Why are UK kids totally different today?

Posted by Sad-Passage-3247@reddit | AskUK | View on Reddit | 1275 comments

Even my own kids.

My wife and I are raising them to have respect for their peers, teachers and community etc.

But even they're totally different to my own generation. I was an 80s kid/90s teen. And I know technology has moved on SO much. But wow.

When I was a kid, before I moved to a coastal town, I considered any free time i spent without a ball at my feet a waste. When I moved to the coast, if we got sunshine I'd be in the sea before i was old enough for summer jobs.

I was a late dad, becoming one for the first time at the age of 35. And my last just months before turning 38. So perhaps I'm looking at the past through rose tinted specs.

Are we the only parents who cause a massive sulk with our kids every time we take our kids technology off of them to get them to be social and/or have some exercise?

Also, why does it appear like an increasingly higher amount of kids don't respect authority figures any more? Neither Teachers nor Police officers. I remember a few occasions as a kid when a copper stared in my direction, I hadn't done anything wrong, but the look they gave made me feel as though I had, and I'd get home and be an absolute angel.

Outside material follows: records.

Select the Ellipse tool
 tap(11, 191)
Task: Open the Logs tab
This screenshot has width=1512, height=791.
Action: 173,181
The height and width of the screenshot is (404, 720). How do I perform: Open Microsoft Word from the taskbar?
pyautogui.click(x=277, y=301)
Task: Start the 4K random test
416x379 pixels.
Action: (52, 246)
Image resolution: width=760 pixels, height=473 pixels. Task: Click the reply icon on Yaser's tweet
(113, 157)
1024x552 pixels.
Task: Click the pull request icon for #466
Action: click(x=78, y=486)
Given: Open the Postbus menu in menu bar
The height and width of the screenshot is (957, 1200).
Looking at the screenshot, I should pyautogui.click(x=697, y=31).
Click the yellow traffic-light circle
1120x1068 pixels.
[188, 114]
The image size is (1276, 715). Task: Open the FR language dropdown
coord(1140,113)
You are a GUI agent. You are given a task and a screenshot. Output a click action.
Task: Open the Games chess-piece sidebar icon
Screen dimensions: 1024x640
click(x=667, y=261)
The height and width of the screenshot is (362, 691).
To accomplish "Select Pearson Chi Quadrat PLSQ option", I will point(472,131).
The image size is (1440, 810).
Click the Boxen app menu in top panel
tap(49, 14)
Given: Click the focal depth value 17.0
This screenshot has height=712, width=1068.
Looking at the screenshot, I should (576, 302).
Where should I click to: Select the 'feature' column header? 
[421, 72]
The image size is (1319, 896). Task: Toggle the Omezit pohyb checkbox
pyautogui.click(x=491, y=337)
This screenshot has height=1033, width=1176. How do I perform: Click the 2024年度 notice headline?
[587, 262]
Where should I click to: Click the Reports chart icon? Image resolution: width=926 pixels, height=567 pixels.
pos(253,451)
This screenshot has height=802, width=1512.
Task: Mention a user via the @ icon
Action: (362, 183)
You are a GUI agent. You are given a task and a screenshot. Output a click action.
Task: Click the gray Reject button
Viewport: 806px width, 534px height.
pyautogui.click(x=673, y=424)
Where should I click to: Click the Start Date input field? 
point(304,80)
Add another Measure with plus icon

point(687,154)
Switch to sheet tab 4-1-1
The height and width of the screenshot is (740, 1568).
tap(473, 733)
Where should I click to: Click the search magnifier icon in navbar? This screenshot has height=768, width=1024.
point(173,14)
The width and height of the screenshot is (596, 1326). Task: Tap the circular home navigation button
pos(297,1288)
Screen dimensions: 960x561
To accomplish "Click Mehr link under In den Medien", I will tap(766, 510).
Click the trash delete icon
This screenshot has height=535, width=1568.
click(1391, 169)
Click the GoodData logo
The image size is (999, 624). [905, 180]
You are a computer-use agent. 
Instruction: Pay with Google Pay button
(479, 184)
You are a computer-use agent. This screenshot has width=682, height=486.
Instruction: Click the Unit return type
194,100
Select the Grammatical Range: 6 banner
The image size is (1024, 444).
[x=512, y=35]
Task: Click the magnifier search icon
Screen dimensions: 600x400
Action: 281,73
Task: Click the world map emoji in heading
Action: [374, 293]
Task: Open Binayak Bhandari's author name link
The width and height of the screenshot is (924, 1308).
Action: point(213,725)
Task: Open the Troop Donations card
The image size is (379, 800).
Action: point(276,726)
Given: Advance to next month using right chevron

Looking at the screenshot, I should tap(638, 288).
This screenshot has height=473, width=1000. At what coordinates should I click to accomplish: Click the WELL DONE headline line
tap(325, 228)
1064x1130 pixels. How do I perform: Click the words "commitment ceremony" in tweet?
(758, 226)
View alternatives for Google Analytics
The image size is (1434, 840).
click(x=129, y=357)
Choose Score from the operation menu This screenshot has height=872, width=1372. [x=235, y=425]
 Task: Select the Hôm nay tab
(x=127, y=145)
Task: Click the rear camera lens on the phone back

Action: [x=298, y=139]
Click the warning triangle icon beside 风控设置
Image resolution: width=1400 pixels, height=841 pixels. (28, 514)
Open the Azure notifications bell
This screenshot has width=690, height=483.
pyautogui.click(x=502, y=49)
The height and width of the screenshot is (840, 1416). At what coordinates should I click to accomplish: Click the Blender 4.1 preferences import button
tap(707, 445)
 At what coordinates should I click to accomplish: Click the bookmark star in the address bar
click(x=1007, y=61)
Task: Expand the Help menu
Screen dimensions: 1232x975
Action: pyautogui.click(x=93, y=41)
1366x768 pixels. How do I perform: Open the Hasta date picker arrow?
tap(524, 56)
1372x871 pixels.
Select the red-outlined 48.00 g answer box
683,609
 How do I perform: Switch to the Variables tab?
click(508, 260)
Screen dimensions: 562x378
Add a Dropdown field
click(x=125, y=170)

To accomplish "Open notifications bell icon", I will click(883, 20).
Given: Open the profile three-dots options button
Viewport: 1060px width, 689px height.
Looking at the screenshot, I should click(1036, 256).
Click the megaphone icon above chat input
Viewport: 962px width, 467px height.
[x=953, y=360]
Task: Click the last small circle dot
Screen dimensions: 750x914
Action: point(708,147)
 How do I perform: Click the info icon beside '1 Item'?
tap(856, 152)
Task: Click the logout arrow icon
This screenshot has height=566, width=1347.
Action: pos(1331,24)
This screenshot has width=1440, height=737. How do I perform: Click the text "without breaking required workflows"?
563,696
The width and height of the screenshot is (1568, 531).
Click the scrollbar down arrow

Also on the occasion where we dipped a toe over the line, if someone in your street threatened you with "telling your parents" my God, you went home and elevated yourself to saint like behaviour, and hoped your parents didn't find out about the time you climbed a lamppost and scared the hell outta the old folks who were genuinely concerned for your safety☺️

Now? A lot of kids I see have no fear of authority. I don't want the UK to return to when teachers could administer physical punishment. Likewise with the police, I don't want it to return to when they could pretty much assault you in the cells......

But i do wonder has it gone too far the other way?
If so, what has caused it? Lockdown? I can't just blame "lazy parenting" because i don't know what makes a "good parent."

I just want my kids to feel confident that they're loved. Understand that "No" is not a swearword. Be healthy and happy. Understand that anything worth having has to be worked for, but not have to work as many hours as their old man for their kids to be able to enjoy life.

One thing for sure, I hope some of the kids I see today aren't one day my carer in a sunshine home where I'm watching re-runs of Kilroy (only kidding) unless they do some serious growing up by then.

Problem is, in most cases you take the values you learn as a kid into adulthood. You don't just suddenly become totally different the moment you turn 18.